Not every transaction is a winner, of course. Just as individuals make investments they later regret, the capital markets are perfectly capable of squandering huge amounts of capital; choose your favorite failed dot-com and think of that as an example. Billions of dollars of capital flowed into businesses that didn’t work. The real estate bubble and the Wall Street meltdown did the same on an even bigger scale. Adam Smith’s invisible hand has hurled a lot of capital into the ocean, never to be seen again. Meanwhile, some potentially profitable enterprises are starved for capital because they have insufficient collateral. Economists worry, for example, that too little credit is available for poor families who would like to invest in human capital. A college degree is an excellent investment, but it is not something that can be repossessed in the event of default.
Still, the financial markets do for capital what other markets do for everything else: allocate it in a highly productive, albeit imperfect, way. Capital flows to where it can earn the highest return, which is not a bad place to have it flowing (as opposed to, say, into businesses run by top communist officials or friends of the king). As with the rest of the economy, government can be enemy or friend. Government can mess up the capital markets in the same ways it can mess up anything else—with overly burdensome taxes and regulations, by diverting capital into pet projects, by refusing to allow creative destruction to work its harshly efficient ways. Or government can make the financial markets work better: by minimizing fraud, forcing transparency on the system, creating and enforcing a regulatory framework, providing public goods that lower the cost of doing business, and so on. Once again, the wisdom lies in telling the difference.
Obviously the current crisis has presented some teachable moments. The financial regulatory system needs to be patched up, if not completely overhauled. The challenge will be to protect what a modern financial system does best—allocating capital to productive investments and protecting us from risks we can’t afford—while curtailing the excesses—stupid bets that enrich the folks making them before eventually leaving a mess for the rest of us to clean up.
All that is well and good.
But how does one get rich in the markets?
One of my former colleagues at
The Economist
suggested that this book should be called
Are You Rich Enough?
His logic was that most people would answer no and rip the book off the shelves. Sadly, I’m not a big believer in surefire strategies to trade your way to riches. Just as miracle weight-loss programs violate nearly everything we know about health and nutrition, get-rich-quick schemes violate the most basic principles of economics.
Let me begin with an example. Suppose you are shopping for a home in the Lincoln Park neighborhood of Chicago. After many weeks of searching, you find that a three-story single-family brownstone will cost you somewhere in the range of $500,000. Some homes are listed for $450,000 but they need work; others are listed for $600,000 because they have extra amenities. Just when you begin to despair that you will have to spend $500,000 for a home, you find a brownstone listed for $250,000 that meets all of your specifications. When you investigate, you learn that this home is every bit as nice as the ones you’ve been looking at—same location, same size, same structural integrity. Still wary, you ask your real estate agent for her assessment. She assures you that this house is indeed a remarkable bargain and should be selling for $500,000. In her professional opinion, there is no doubt that you could buy this house for $250,000 and sell it only months later for $500,000 or more. Then you see the final piece of evidence. An article on page 3 of
Crain’s Chicago Business
has a screaming headline: “Bargain of the Month: Lincoln Park Brownstone Listed for $250,000.”

| Direction 1 |
In the excerpt on financial markets, what price is the Lincoln Park brownstone listed at?

| Available records |
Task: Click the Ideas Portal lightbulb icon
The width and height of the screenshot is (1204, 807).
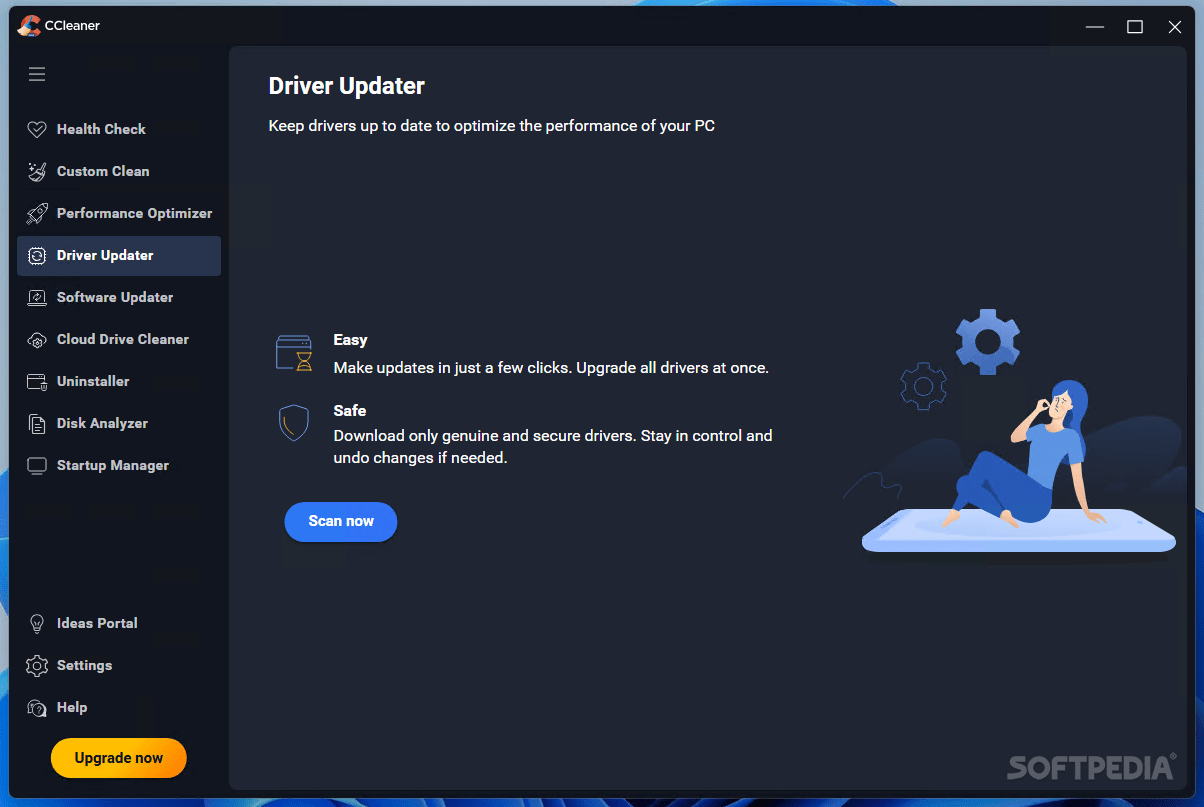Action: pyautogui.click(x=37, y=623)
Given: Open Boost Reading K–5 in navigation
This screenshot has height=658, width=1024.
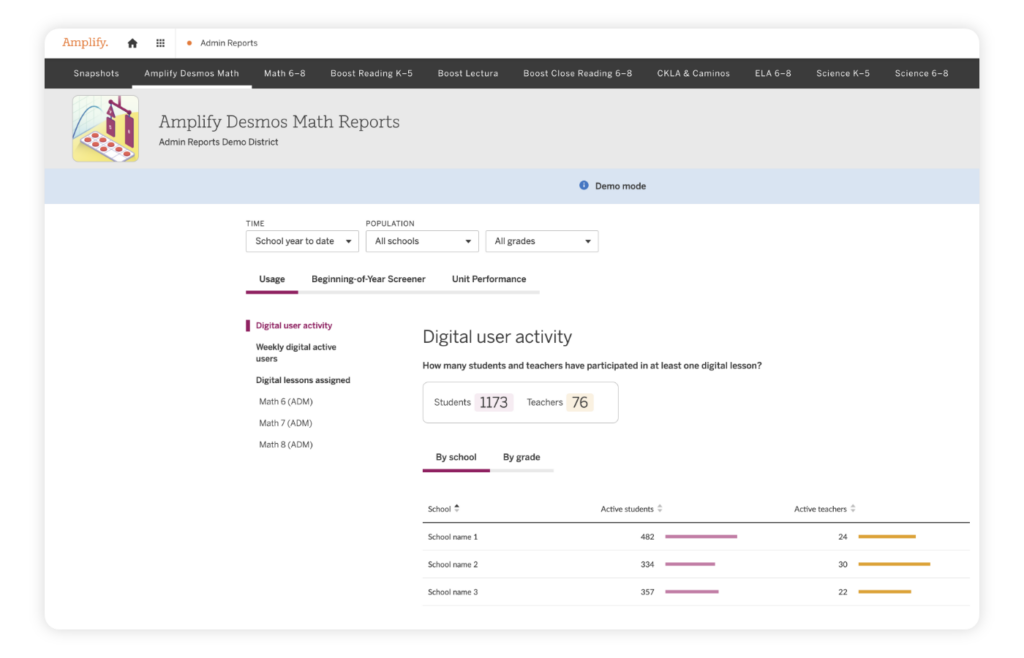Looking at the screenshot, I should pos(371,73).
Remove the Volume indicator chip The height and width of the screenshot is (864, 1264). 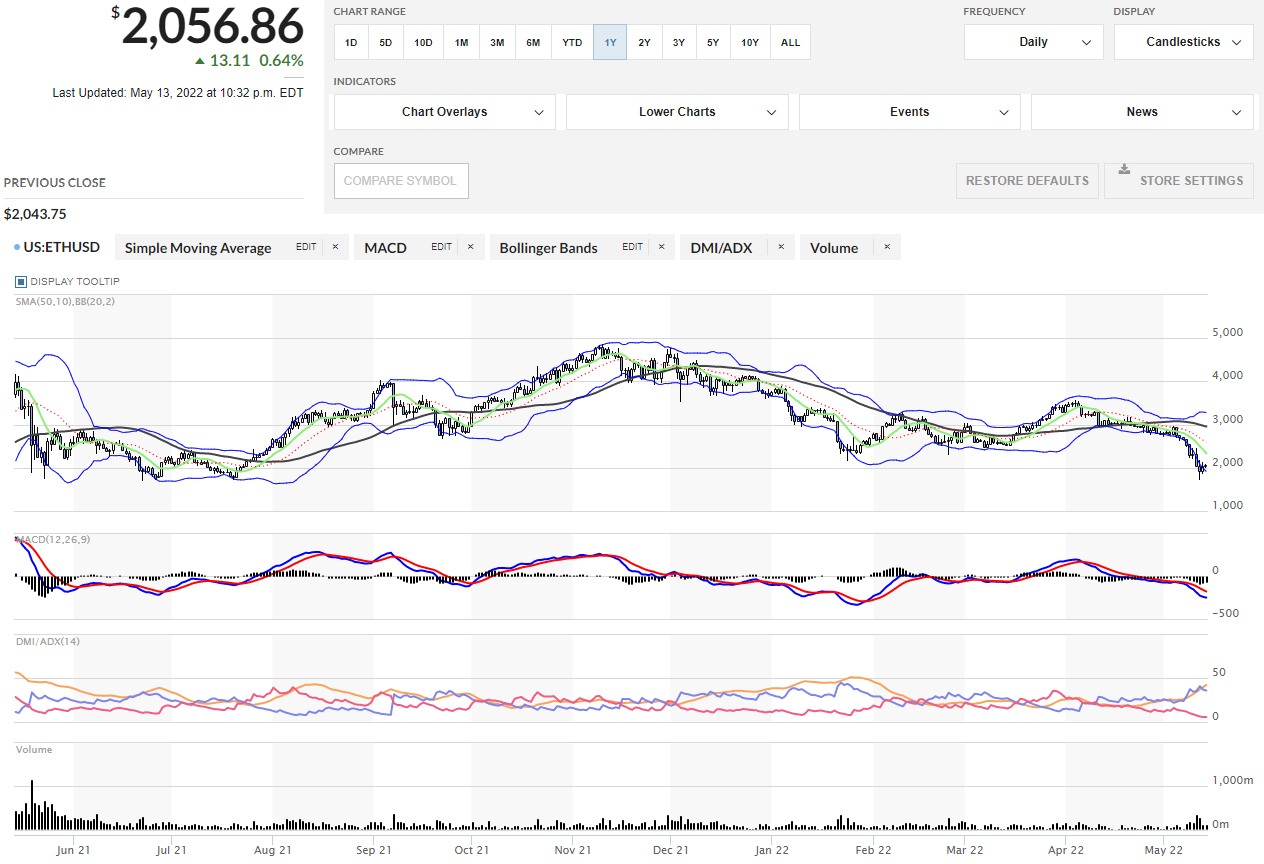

| Direction 2 |
Copy all the rows above word for word, leaving out the pictures.

| Response 1 |
$250,000

| Response 2 |
Task: Click the Ideas Portal lightbulb icon
The width and height of the screenshot is (1204, 807).
Action: pyautogui.click(x=37, y=623)
Given: Open Boost Reading K–5 in navigation
This screenshot has height=658, width=1024.
Looking at the screenshot, I should pos(371,73).
Remove the Volume indicator chip The height and width of the screenshot is (864, 1264). 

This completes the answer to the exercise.